Robb also points out that the famous slices of lemon on the Stone Roses’ first album cover were a deliberate reference to “what the students on the barricades used to squirt in the air to negate the effects of the CS gas fired by the cops.
“There was something far more dangerous and political to the Roses than most people perceived.”
Michael McDonnell, Manchester
We need EU referendum
Your editorial “EU Constitution: A Neoliberal Treaty” was completely on target (» Editorial, 1 September).
Yes, we should oppose what’s on offer, but not out of a narrow nationalism.
We do need a referendum on the proposed constitution.
Democracy is more than just voting for a political party every five years.
We need to be able to give our opinion on this issue. It’s vital all socialists hold Gordon Brown to his promise of a referendum.
I think the European Union (EU) is a capitalist con trick. The left was right to criticise it in the past.
It has undermined democracy and jobs and delivered low rates of economic growth.
It is people like rich farmers and landowners who have gained from the EU through massive subsidies.
Workers have lost out.
Graeme Kemp, Wellington, Shropshire
‘Regime’ is a loaded term
I have a quibble with Alex Callinicos’ choice of phrase in his article on Iran (» This genie will not go back in its bottle, 25 August).
He refers to the Iranian government as a “regime”. This word carries negative connotations because it has been used by George Bush and co to denigrate governments they don’t like, such as the “former Baathist regime of Saddam Hussein”.
We should avoid repeating the ideologically loaded phrases of the warmongers.
Jarvis Ryan, Canberra, Australia
Booze boss’s big bonus
You are right to point to the huge bonuses paid to City traders (» Editorial, 1 September).
But this is only part of a shocking picture of how the rich are getting richer in Britain under New Labour.
Giles Thorley, head of Punch Taverns, earns 1,148 times the average salary in his company.
He is just one of a number of bosses whose pay is far outstripping that of ordinary workers.
Profits are growing at the fastest rate in 13 years and average wages at the slowest rate since 2002.
Shamefully for Labour, inequality has grown since they have been in office.

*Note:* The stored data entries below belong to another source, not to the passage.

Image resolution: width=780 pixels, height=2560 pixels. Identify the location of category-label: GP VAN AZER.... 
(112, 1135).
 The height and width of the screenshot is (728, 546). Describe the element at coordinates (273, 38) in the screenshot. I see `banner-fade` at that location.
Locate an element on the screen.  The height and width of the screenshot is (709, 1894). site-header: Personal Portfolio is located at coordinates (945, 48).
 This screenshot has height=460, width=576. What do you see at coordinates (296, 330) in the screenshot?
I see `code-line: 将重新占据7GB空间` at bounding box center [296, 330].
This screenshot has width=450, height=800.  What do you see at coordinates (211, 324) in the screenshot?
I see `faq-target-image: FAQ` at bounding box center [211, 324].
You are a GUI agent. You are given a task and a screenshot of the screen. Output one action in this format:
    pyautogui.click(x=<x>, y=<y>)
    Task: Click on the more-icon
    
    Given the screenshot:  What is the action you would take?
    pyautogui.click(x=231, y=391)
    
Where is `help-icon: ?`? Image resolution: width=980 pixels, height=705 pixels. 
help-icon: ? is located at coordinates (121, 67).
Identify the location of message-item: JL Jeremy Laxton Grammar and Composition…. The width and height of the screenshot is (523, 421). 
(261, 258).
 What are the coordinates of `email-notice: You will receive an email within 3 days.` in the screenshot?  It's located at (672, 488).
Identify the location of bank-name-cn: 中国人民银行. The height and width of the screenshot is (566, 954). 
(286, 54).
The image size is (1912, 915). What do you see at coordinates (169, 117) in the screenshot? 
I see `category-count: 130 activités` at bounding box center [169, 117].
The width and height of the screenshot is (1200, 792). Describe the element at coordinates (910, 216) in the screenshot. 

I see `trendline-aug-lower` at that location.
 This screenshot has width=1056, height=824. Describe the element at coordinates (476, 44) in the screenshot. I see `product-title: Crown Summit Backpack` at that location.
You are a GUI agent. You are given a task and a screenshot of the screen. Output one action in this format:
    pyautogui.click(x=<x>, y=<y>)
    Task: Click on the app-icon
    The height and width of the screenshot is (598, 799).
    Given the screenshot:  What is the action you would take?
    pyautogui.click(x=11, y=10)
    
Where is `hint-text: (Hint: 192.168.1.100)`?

It’s easy to see who is paying for these City bonuses.
Sabiha Ghani, Manchester
Wrong on Mao and China
Jiben Kumar is wrong when he states that Mao Zedong, for all his failings, represented left, progressive forces during the Cultural Revolution (» Letters, 25 August).
This is a profound misunderstanding of the “revolution”, the motives of those senior Chinese Communist Party leaders who directed it and the nature of “Communist” China itself.
Rather than seeing the Cultural Revolution as a battle between left and right forces, it should be regarded as a mass purge.
It was very different in its dynamics and operation to the Russian purges of the 1930s, but it was a purge nevertheless.
Mao, Zhou Enlai and the odious Gang of Four were on one side, and Liu Shaoqi and Deng Xiaoping on the other.
But these sides should not be regarded as fundamentally opposed to each other in ideas or methods.
Both were committed to a state capitalist economic model and a Stalinist-type top down Communist Pparty.
The Cultural Revolution grew in a period when China was isolated from both the West and Russia, and it followed the disastrous Great Leap Forward.
There was genuine idealism among many of the early Red Guards.
But that idealism was manipulated for destructive purposes in sham battles.